▸ **SELECTED EXCERPT**:

ABSTRACT

The Greek example is a case of differentiation based upon strong external dependence and vulnerability. The long-term differentiation features, well-embedded before the hard times began, have been exacerbated since then through the EU-led development of specific institutional and regulatory governance structures. In this chapter, we describe the main problematical forms of differentiation observed in Greece in the framework of the 2010 Eurozone crisis and the post-COVID-19 economic crisis, and analyse their (fragmentation-driven) effects on public responsibility, accountability, and democracy.

Given the intensity of post-2010 shocks that affected the country, extreme legal forms of government facilitating tight European surveillance have been initiated. These forms of government – well-embedded in the EU system of multi-tier economic and fiscal coordination – are based upon a specific normative nomenclature of policy-making. We present and discuss empirical findings concerning the EU-driven domestic governance regime: hyper-centralised state with drastically narrowed core powers on public finance and public administration, weakening or abolition of state control mechanisms (semi-failed state), arbitrary multiplication of “independent” (non-majoritarian) regulatory and supervisory bodies (Authorities, Funds, etc.) integrated in a multi-level surveillance logic as a unified field of action.

▸ **SOURCE INFORMATION**:

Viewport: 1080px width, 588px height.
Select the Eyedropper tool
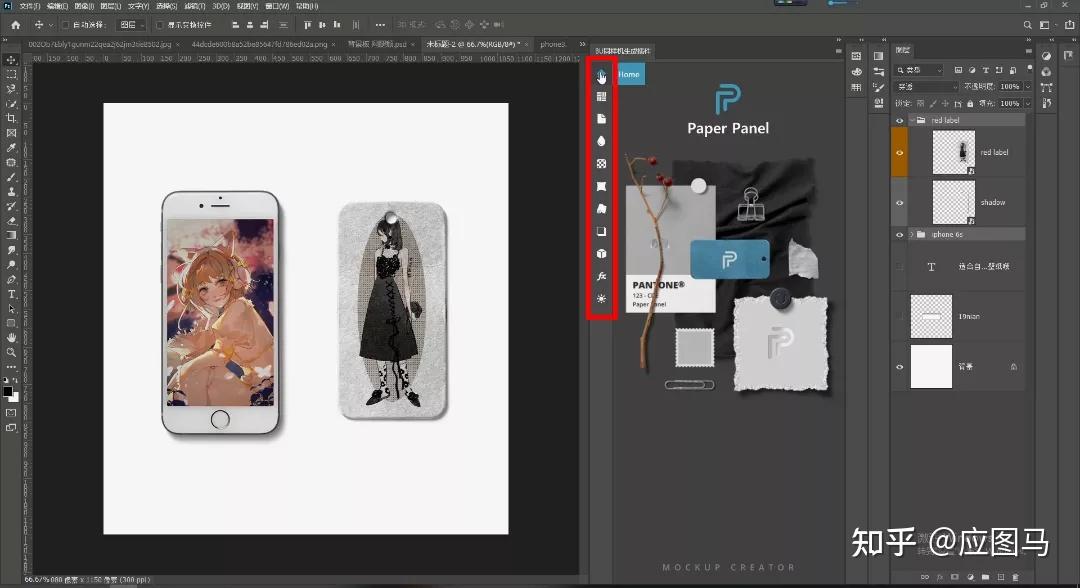point(11,147)
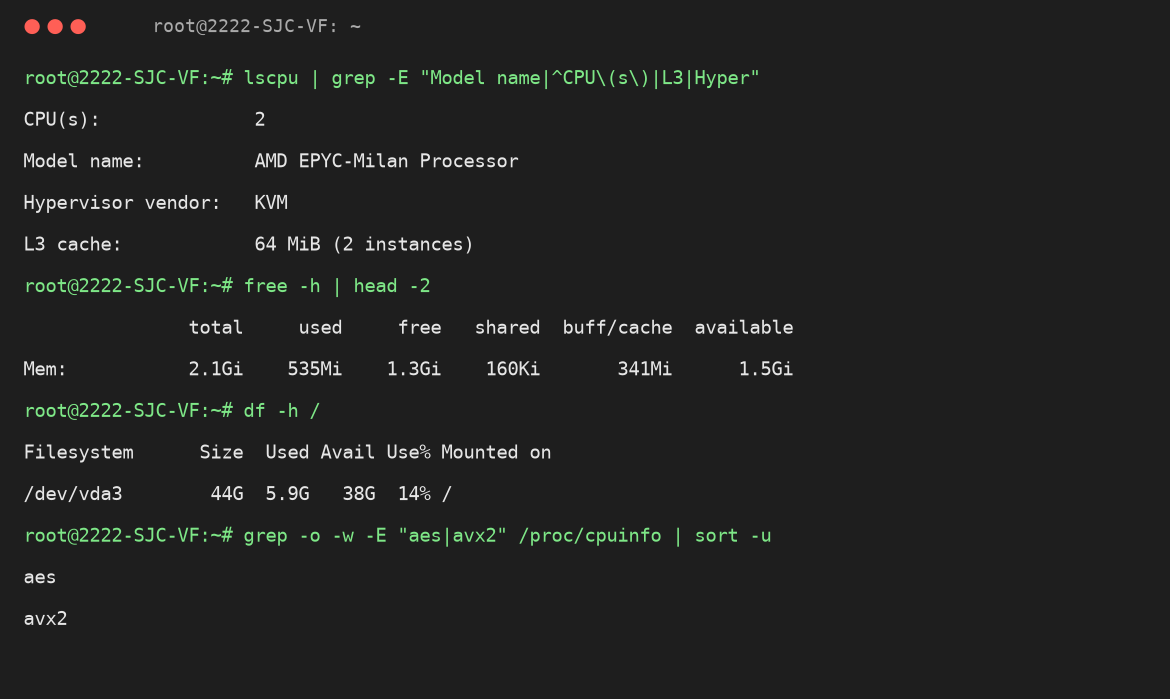Click the buff/cache column header
The width and height of the screenshot is (1170, 699).
[617, 327]
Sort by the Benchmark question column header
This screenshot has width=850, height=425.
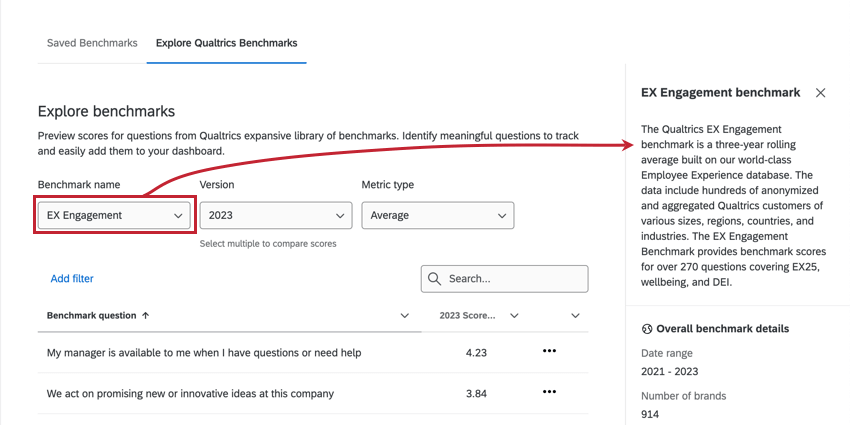91,316
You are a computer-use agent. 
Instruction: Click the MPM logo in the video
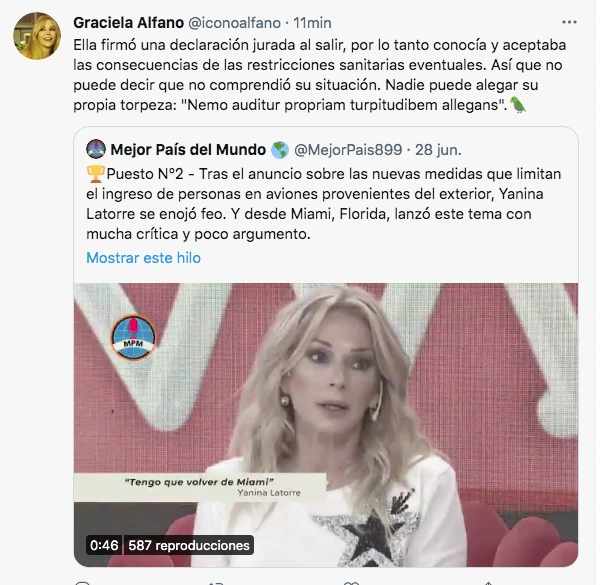point(134,334)
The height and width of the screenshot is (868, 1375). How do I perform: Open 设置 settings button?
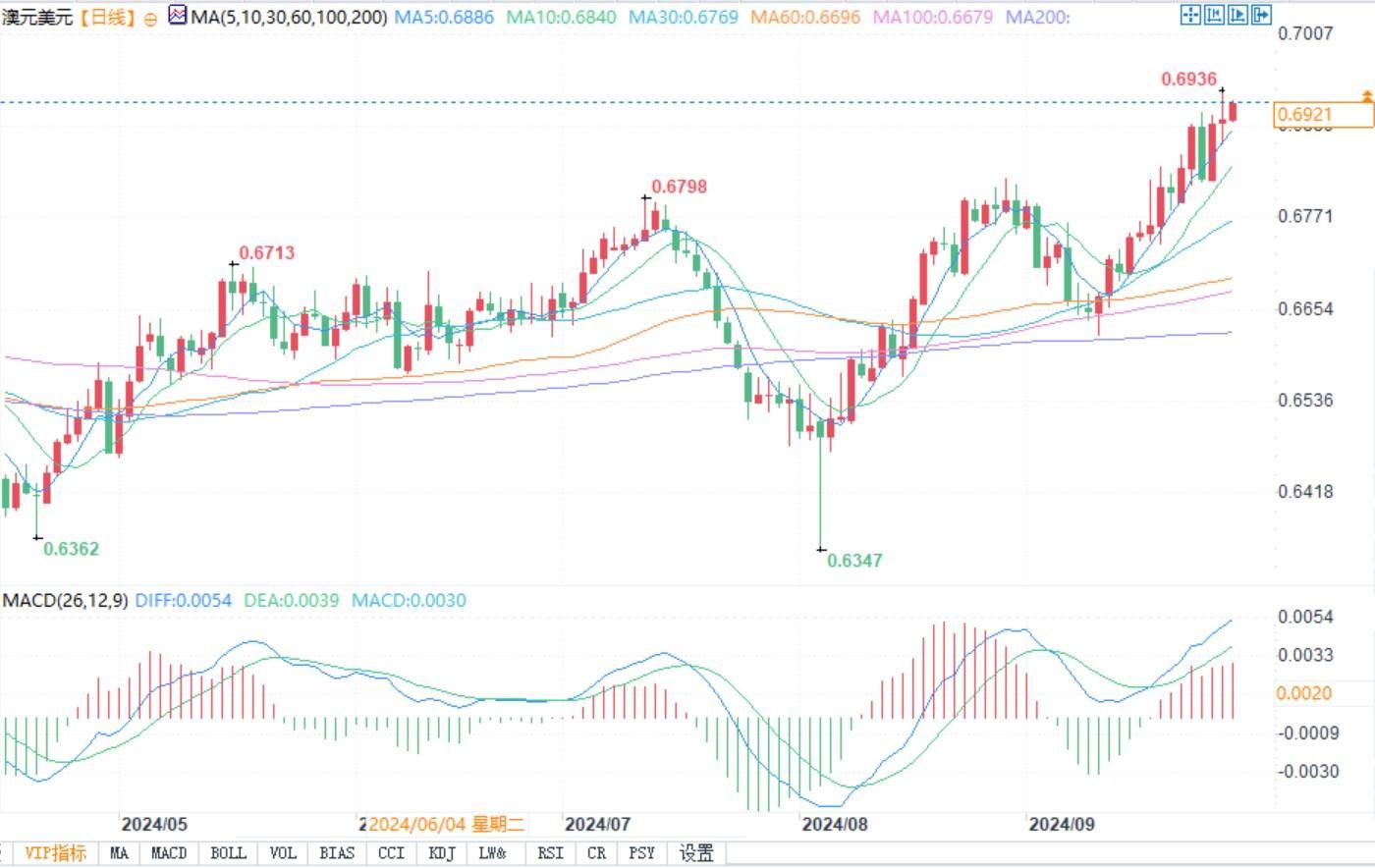click(x=696, y=852)
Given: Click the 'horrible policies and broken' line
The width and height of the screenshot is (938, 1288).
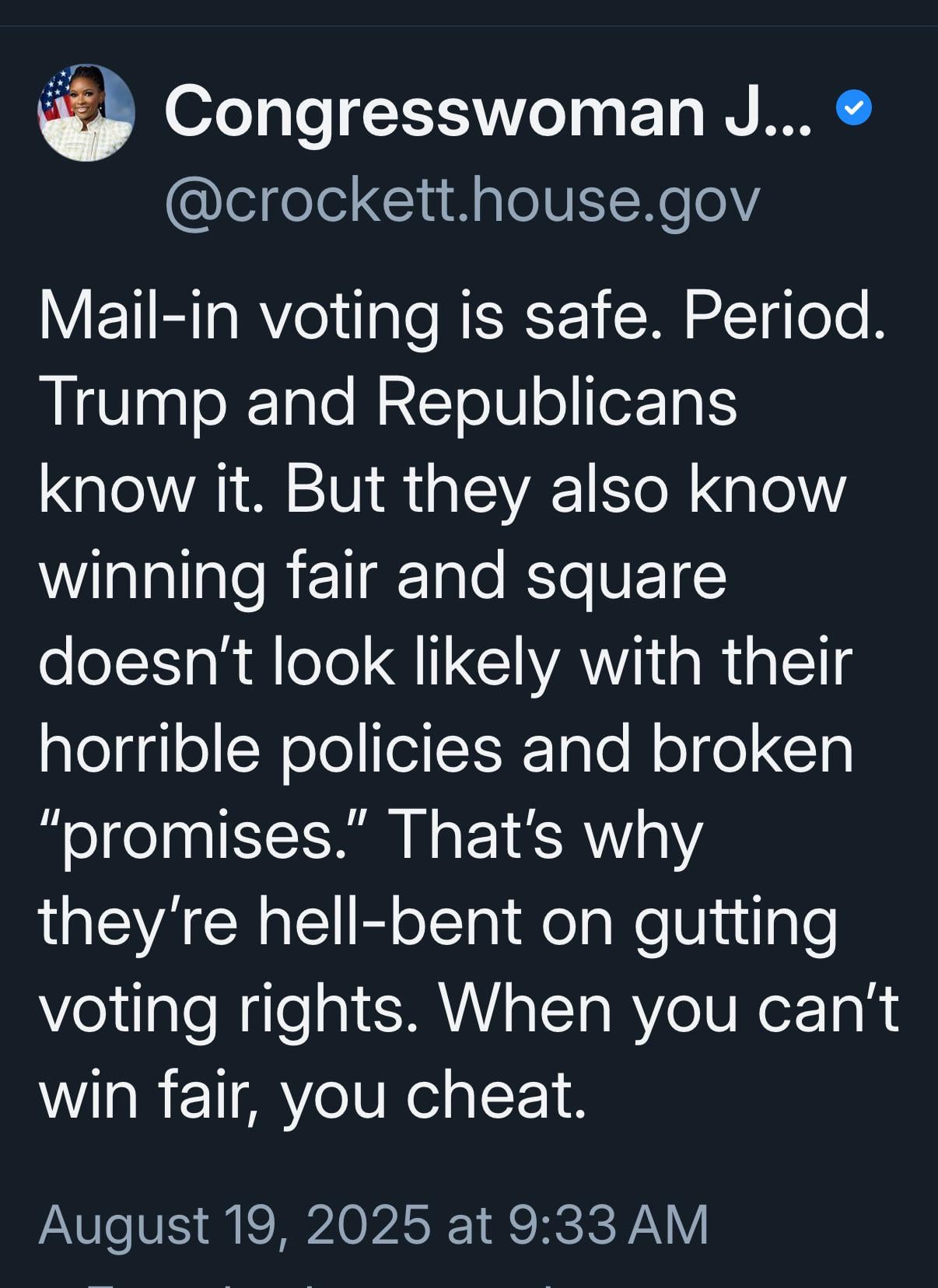Looking at the screenshot, I should (446, 749).
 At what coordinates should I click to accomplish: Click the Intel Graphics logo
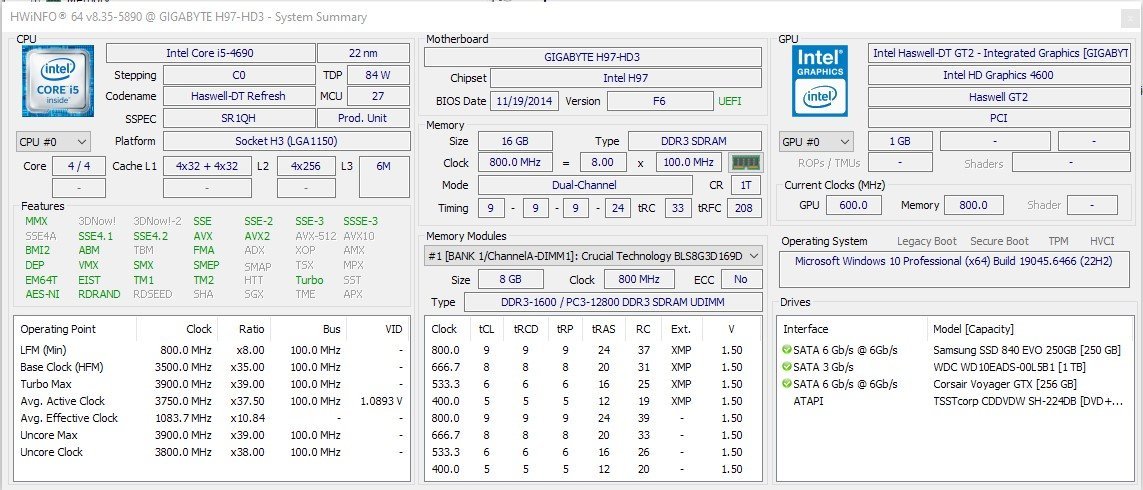coord(819,81)
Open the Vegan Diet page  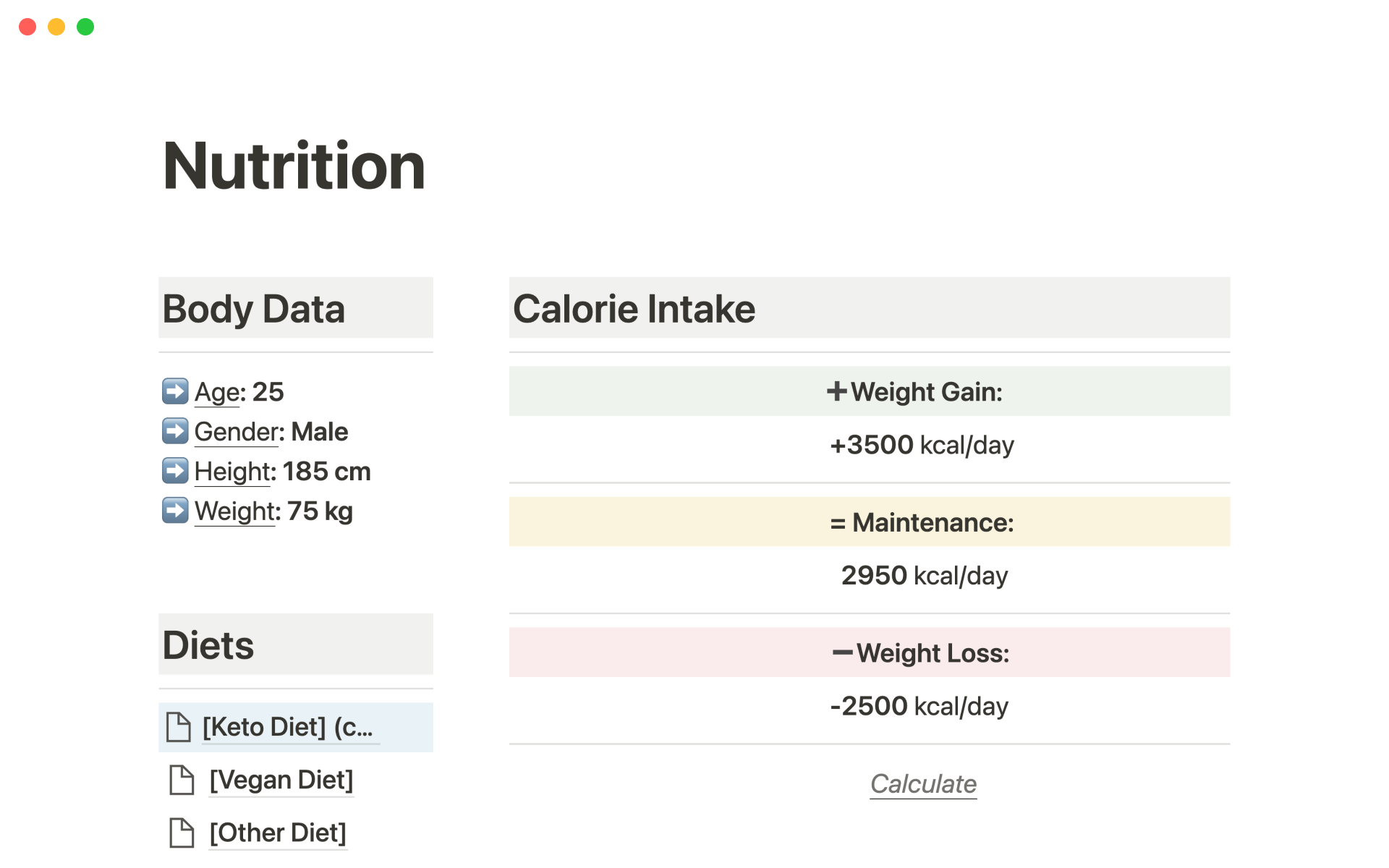281,780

▸ **EXERCISE DESCRIPTION**: Duplicate word for word the stretch of the abstract on Greece from "Given the intensity" through "field of action.".

▸ **YOUR SOLUTION**:
Given the intensity of post-2010 shocks that affected the country, extreme legal forms of government facilitating tight European surveillance have been initiated. These forms of government – well-embedded in the EU system of multi-tier economic and fiscal coordination – are based upon a specific normative nomenclature of policy-making. We present and discuss empirical findings concerning the EU-driven domestic governance regime: hyper-centralised state with drastically narrowed core powers on public finance and public administration, weakening or abolition of state control mechanisms (semi-failed state), arbitrary multiplication of “independent” (non-majoritarian) regulatory and supervisory bodies (Authorities, Funds, etc.) integrated in a multi-level surveillance logic as a unified field of action.